▶ _EXERCISE INSTRUCTIONS_: Each entry that follows should be retyped in full and exactly.
------ GIVEN DATA ------
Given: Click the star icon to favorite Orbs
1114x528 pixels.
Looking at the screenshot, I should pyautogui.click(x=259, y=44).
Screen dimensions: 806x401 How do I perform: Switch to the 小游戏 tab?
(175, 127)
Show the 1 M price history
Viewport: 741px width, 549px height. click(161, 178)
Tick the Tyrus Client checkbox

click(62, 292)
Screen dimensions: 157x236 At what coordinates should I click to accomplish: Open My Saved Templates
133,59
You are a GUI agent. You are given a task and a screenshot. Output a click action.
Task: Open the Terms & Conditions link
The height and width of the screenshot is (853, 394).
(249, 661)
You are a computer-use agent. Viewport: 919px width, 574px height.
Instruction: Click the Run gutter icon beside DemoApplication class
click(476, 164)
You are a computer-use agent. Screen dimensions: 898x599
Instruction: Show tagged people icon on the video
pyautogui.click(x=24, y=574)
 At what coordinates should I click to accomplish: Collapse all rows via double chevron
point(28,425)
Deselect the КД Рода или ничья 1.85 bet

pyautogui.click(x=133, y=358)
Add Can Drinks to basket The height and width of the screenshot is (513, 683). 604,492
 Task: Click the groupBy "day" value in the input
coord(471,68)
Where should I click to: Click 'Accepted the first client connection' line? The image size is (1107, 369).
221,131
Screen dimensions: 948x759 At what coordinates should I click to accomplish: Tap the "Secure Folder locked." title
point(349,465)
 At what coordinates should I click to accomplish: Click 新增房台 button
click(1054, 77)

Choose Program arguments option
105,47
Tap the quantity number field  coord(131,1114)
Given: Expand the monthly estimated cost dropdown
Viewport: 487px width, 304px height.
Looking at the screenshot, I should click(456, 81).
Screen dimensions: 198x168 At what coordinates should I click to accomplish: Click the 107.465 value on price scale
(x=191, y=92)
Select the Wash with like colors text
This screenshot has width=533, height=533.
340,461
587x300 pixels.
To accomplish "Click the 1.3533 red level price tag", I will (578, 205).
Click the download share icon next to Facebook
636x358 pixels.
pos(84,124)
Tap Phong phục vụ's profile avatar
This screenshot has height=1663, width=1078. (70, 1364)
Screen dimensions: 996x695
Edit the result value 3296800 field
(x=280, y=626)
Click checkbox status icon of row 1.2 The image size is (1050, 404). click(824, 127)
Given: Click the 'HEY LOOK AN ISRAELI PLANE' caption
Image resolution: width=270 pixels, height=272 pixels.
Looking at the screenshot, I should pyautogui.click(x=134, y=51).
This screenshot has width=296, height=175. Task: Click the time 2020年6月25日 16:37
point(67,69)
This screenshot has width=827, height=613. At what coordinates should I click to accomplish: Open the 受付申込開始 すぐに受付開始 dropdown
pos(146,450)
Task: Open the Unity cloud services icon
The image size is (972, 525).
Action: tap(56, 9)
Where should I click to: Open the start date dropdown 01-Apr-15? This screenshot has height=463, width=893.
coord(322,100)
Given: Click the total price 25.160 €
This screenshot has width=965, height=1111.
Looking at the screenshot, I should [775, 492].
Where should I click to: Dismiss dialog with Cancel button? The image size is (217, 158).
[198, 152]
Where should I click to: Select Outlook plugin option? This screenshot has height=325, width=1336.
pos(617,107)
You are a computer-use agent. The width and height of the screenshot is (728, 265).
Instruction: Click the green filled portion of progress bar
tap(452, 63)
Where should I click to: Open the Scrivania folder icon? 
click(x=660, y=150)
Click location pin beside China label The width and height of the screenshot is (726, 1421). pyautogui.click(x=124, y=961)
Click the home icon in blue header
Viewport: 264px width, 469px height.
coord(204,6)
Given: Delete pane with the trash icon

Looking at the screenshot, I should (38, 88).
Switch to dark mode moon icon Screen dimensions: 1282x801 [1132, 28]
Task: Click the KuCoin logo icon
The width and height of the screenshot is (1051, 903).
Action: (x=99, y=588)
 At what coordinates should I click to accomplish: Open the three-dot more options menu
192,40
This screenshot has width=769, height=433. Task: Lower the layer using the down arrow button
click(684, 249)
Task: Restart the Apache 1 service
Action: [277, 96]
------
▶ _EXERCISE ANSWER_:
Given: Click the star icon to favorite Orbs
1114x528 pixels.
Looking at the screenshot, I should pyautogui.click(x=259, y=44).
Screen dimensions: 806x401 How do I perform: Switch to the 小游戏 tab?
(175, 127)
Show the 1 M price history
Viewport: 741px width, 549px height. click(161, 178)
Tick the Tyrus Client checkbox

click(62, 292)
Screen dimensions: 157x236 At what coordinates should I click to accomplish: Open My Saved Templates
133,59
You are a GUI agent. You are given a task and a screenshot. Output a click action.
Task: Open the Terms & Conditions link
The height and width of the screenshot is (853, 394).
(249, 661)
You are a computer-use agent. Viewport: 919px width, 574px height.
Instruction: Click the Run gutter icon beside DemoApplication class
click(476, 164)
You are a computer-use agent. Screen dimensions: 898x599
Instruction: Show tagged people icon on the video
pyautogui.click(x=24, y=574)
 At what coordinates should I click to accomplish: Collapse all rows via double chevron
point(28,425)
Deselect the КД Рода или ничья 1.85 bet

pyautogui.click(x=133, y=358)
Add Can Drinks to basket The height and width of the screenshot is (513, 683). 604,492
 Task: Click the groupBy "day" value in the input
coord(471,68)
Where should I click to: Click 'Accepted the first client connection' line? The image size is (1107, 369).
221,131
Screen dimensions: 948x759 At what coordinates should I click to accomplish: Tap the "Secure Folder locked." title
point(349,465)
 At what coordinates should I click to accomplish: Click 新增房台 button
click(1054, 77)

Choose Program arguments option
105,47
Tap the quantity number field  coord(131,1114)
Given: Expand the monthly estimated cost dropdown
Viewport: 487px width, 304px height.
Looking at the screenshot, I should click(456, 81).
Screen dimensions: 198x168 At what coordinates should I click to accomplish: Click the 107.465 value on price scale
(x=191, y=92)
Select the Wash with like colors text
This screenshot has width=533, height=533.
340,461
587x300 pixels.
To accomplish "Click the 1.3533 red level price tag", I will (578, 205).
Click the download share icon next to Facebook
636x358 pixels.
pos(84,124)
Tap Phong phục vụ's profile avatar
This screenshot has height=1663, width=1078. (70, 1364)
Screen dimensions: 996x695
Edit the result value 3296800 field
(x=280, y=626)
Click checkbox status icon of row 1.2 The image size is (1050, 404). click(824, 127)
Given: Click the 'HEY LOOK AN ISRAELI PLANE' caption
Image resolution: width=270 pixels, height=272 pixels.
Looking at the screenshot, I should pyautogui.click(x=134, y=51).
This screenshot has width=296, height=175. Task: Click the time 2020年6月25日 16:37
point(67,69)
This screenshot has width=827, height=613. At what coordinates should I click to accomplish: Open the 受付申込開始 すぐに受付開始 dropdown
pos(146,450)
Task: Open the Unity cloud services icon
The image size is (972, 525).
Action: tap(56, 9)
Where should I click to: Open the start date dropdown 01-Apr-15? This screenshot has height=463, width=893.
coord(322,100)
Given: Click the total price 25.160 €
This screenshot has width=965, height=1111.
Looking at the screenshot, I should [775, 492].
Where should I click to: Dismiss dialog with Cancel button? The image size is (217, 158).
[198, 152]
Where should I click to: Select Outlook plugin option? This screenshot has height=325, width=1336.
pos(617,107)
You are a computer-use agent. The width and height of the screenshot is (728, 265).
Instruction: Click the green filled portion of progress bar
tap(452, 63)
Where should I click to: Open the Scrivania folder icon? 
click(x=660, y=150)
Click location pin beside China label The width and height of the screenshot is (726, 1421). pyautogui.click(x=124, y=961)
Click the home icon in blue header
Viewport: 264px width, 469px height.
coord(204,6)
Given: Delete pane with the trash icon

Looking at the screenshot, I should (38, 88).
Switch to dark mode moon icon Screen dimensions: 1282x801 [1132, 28]
Task: Click the KuCoin logo icon
The width and height of the screenshot is (1051, 903).
Action: (x=99, y=588)
 At what coordinates should I click to accomplish: Open the three-dot more options menu
192,40
This screenshot has width=769, height=433. Task: Lower the layer using the down arrow button
click(684, 249)
Task: Restart the Apache 1 service
Action: [277, 96]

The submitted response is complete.